● **STATED PROBLEM**
Copy the stretch of the records below from the line containing "Task: Select the arrow pointer selection tool" through the line containing "[x=166, y=21]", unchanged.

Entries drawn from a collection
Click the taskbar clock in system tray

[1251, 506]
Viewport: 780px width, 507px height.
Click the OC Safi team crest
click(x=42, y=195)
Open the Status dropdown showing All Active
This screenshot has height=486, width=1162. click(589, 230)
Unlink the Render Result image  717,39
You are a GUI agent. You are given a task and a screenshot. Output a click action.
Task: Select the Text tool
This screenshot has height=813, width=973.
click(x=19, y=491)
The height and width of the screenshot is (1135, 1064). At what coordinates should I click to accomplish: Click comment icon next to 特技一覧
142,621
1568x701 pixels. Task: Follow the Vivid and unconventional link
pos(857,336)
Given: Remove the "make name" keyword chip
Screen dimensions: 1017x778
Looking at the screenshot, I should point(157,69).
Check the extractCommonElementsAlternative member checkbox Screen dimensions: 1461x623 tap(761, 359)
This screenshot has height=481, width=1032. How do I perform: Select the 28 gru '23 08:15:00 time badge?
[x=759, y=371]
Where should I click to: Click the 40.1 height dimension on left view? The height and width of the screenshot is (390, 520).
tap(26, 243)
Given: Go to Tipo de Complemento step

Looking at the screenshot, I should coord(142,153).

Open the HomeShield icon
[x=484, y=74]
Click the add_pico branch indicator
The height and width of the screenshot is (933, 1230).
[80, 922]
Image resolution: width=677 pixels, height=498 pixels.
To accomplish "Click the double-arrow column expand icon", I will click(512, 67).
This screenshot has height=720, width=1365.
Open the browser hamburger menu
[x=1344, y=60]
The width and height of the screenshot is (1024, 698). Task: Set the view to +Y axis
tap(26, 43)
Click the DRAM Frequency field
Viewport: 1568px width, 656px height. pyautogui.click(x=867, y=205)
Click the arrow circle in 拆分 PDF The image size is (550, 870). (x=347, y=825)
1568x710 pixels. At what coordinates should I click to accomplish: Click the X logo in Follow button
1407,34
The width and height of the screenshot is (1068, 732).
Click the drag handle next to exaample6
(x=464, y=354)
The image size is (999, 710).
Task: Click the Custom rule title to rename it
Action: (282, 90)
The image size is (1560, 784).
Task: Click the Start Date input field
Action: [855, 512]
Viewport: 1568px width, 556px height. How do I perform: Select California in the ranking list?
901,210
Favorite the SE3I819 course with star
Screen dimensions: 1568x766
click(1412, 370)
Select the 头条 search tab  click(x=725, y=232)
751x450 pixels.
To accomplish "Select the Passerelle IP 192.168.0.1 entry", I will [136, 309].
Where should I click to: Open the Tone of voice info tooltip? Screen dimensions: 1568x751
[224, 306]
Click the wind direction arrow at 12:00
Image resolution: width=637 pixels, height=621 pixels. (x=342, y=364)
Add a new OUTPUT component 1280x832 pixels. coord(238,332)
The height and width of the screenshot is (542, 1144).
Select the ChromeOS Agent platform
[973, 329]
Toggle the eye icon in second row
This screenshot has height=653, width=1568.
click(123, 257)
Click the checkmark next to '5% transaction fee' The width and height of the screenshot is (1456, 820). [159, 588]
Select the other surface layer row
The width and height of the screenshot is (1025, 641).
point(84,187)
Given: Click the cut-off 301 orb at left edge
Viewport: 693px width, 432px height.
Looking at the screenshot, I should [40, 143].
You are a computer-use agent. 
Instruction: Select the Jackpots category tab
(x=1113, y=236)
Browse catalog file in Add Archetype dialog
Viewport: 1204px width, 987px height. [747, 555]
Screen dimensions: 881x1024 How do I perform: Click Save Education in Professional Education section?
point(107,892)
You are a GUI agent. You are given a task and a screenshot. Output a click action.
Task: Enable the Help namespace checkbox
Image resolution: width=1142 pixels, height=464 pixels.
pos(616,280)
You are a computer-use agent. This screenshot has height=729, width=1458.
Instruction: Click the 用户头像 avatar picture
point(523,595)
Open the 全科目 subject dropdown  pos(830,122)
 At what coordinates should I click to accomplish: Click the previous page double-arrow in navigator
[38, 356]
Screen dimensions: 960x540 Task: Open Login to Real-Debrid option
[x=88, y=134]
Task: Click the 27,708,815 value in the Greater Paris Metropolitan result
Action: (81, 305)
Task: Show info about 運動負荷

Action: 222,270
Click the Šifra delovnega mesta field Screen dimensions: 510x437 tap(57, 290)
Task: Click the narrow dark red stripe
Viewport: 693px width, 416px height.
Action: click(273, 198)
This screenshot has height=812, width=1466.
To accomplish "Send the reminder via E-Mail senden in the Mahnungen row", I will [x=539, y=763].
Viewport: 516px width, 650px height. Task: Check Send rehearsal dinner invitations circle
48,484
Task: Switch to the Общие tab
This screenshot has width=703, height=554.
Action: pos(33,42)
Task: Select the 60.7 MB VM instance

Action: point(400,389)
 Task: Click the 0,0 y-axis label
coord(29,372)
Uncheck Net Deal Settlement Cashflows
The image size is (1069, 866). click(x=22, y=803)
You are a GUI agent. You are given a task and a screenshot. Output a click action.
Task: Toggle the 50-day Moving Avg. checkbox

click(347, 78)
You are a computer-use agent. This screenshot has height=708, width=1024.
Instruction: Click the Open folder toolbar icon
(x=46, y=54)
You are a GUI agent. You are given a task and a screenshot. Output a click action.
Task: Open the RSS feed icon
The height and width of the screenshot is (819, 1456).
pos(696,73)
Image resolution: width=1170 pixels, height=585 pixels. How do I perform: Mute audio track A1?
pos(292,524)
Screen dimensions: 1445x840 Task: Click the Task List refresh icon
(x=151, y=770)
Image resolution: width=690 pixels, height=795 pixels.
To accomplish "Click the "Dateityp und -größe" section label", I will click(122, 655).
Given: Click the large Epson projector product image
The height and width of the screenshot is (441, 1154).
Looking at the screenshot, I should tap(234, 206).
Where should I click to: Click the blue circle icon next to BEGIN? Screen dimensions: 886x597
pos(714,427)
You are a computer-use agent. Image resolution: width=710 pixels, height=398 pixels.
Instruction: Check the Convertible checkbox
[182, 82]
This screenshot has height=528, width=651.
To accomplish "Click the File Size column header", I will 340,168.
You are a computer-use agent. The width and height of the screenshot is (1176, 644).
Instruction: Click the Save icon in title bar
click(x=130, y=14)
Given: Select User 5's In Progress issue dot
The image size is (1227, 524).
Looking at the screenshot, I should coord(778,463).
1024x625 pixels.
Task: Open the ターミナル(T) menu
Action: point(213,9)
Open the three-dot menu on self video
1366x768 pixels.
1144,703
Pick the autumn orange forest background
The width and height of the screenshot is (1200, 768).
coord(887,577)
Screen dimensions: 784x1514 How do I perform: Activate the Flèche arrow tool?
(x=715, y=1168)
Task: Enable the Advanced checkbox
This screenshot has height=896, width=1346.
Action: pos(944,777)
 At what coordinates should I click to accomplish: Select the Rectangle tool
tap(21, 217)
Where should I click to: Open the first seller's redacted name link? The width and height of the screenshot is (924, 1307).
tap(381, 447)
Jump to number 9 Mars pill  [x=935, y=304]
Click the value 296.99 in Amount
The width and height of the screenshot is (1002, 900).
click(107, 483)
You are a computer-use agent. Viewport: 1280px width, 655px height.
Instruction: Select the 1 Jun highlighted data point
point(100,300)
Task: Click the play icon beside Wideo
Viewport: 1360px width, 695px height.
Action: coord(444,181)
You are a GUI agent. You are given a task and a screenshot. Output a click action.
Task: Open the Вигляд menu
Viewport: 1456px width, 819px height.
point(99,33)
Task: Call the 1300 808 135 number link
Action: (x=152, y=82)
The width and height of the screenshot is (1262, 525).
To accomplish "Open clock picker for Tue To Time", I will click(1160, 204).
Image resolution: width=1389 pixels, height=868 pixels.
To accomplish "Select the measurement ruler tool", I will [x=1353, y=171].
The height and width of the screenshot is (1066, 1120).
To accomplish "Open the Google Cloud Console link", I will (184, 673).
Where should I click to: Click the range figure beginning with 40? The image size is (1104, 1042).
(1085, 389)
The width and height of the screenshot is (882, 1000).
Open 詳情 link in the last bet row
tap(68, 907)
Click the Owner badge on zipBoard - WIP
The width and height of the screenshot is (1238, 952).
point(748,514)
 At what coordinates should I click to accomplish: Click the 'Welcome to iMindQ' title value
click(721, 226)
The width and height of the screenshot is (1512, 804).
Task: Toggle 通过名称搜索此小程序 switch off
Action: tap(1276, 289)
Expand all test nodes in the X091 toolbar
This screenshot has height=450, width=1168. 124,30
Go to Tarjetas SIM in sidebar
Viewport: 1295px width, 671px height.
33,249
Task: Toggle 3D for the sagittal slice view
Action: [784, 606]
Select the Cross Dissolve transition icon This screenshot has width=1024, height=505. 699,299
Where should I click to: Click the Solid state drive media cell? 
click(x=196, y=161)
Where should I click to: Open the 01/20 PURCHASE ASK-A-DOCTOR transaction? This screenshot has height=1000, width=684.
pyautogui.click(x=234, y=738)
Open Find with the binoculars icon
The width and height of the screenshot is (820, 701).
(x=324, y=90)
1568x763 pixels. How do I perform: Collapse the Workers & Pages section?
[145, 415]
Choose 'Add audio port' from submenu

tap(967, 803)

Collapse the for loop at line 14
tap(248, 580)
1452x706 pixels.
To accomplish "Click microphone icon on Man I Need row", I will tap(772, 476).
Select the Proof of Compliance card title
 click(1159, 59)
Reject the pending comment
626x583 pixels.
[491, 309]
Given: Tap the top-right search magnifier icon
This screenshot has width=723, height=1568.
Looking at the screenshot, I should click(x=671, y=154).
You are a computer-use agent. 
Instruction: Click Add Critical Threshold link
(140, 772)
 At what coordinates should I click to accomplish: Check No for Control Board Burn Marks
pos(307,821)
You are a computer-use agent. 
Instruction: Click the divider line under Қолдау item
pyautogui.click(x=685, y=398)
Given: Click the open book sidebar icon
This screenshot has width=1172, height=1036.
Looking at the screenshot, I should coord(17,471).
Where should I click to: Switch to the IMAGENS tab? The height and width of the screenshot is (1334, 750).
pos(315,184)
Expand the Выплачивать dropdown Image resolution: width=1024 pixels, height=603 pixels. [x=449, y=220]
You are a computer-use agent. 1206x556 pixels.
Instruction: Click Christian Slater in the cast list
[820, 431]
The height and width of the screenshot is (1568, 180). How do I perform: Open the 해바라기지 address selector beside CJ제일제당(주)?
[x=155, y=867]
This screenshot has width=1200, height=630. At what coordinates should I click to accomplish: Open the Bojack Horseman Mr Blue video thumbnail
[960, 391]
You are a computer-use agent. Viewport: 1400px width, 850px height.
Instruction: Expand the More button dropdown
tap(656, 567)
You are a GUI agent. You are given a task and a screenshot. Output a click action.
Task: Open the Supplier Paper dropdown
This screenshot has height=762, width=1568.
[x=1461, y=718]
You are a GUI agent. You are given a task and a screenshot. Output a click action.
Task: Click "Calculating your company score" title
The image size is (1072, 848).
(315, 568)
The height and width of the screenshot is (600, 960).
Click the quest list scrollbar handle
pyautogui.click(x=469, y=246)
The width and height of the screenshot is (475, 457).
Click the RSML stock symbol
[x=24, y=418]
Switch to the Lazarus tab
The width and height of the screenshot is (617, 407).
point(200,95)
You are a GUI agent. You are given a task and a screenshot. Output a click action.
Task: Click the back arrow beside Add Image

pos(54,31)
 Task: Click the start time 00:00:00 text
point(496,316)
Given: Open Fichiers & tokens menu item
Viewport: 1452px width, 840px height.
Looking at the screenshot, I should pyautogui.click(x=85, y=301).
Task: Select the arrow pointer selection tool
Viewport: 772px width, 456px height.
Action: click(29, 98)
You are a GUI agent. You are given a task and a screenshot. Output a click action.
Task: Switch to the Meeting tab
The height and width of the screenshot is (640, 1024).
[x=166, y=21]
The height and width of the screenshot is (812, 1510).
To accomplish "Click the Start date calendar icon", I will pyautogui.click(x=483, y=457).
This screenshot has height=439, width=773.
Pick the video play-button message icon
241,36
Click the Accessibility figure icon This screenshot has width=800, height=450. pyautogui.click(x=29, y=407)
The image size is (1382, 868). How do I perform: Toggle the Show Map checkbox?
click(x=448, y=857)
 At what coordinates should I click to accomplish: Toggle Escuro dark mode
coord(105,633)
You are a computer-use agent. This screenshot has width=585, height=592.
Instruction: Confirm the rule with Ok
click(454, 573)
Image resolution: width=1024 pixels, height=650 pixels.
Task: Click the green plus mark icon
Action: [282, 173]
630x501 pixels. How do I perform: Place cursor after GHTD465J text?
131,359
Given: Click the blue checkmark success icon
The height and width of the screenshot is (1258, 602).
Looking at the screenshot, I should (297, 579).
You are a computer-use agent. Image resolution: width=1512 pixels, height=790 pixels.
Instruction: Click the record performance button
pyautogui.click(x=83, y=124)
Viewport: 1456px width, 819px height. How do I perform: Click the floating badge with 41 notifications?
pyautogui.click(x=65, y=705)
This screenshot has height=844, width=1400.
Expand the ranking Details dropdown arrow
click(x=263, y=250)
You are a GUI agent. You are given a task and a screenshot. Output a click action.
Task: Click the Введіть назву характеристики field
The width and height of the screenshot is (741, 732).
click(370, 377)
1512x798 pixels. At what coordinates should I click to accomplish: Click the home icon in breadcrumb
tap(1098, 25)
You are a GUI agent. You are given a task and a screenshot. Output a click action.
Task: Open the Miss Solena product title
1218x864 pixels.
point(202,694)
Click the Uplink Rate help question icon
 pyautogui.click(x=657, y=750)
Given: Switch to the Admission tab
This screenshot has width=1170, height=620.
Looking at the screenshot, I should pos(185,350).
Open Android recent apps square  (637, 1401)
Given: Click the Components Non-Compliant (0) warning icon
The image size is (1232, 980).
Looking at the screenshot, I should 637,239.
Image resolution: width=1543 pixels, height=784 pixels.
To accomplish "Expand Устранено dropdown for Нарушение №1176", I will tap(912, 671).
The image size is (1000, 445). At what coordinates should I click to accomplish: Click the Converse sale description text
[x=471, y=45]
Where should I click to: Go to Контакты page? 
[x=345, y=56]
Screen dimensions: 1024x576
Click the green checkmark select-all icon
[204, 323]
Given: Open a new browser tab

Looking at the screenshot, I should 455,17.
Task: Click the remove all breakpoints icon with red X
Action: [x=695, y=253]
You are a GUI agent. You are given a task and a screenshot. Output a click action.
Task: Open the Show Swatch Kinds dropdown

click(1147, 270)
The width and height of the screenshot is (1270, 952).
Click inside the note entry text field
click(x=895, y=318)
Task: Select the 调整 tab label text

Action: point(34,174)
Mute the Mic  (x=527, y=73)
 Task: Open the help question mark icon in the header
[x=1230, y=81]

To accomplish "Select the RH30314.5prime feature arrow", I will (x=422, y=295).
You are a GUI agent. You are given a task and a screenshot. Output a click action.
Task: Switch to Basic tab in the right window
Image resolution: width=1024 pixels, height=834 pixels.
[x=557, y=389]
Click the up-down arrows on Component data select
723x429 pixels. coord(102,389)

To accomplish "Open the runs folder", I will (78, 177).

● **THE REPLY**
Task: Select the arrow pointer selection tool
Viewport: 772px width, 456px height.
Action: click(29, 98)
You are a GUI agent. You are given a task and a screenshot. Output a click action.
Task: Switch to the Meeting tab
The height and width of the screenshot is (640, 1024).
[x=166, y=21]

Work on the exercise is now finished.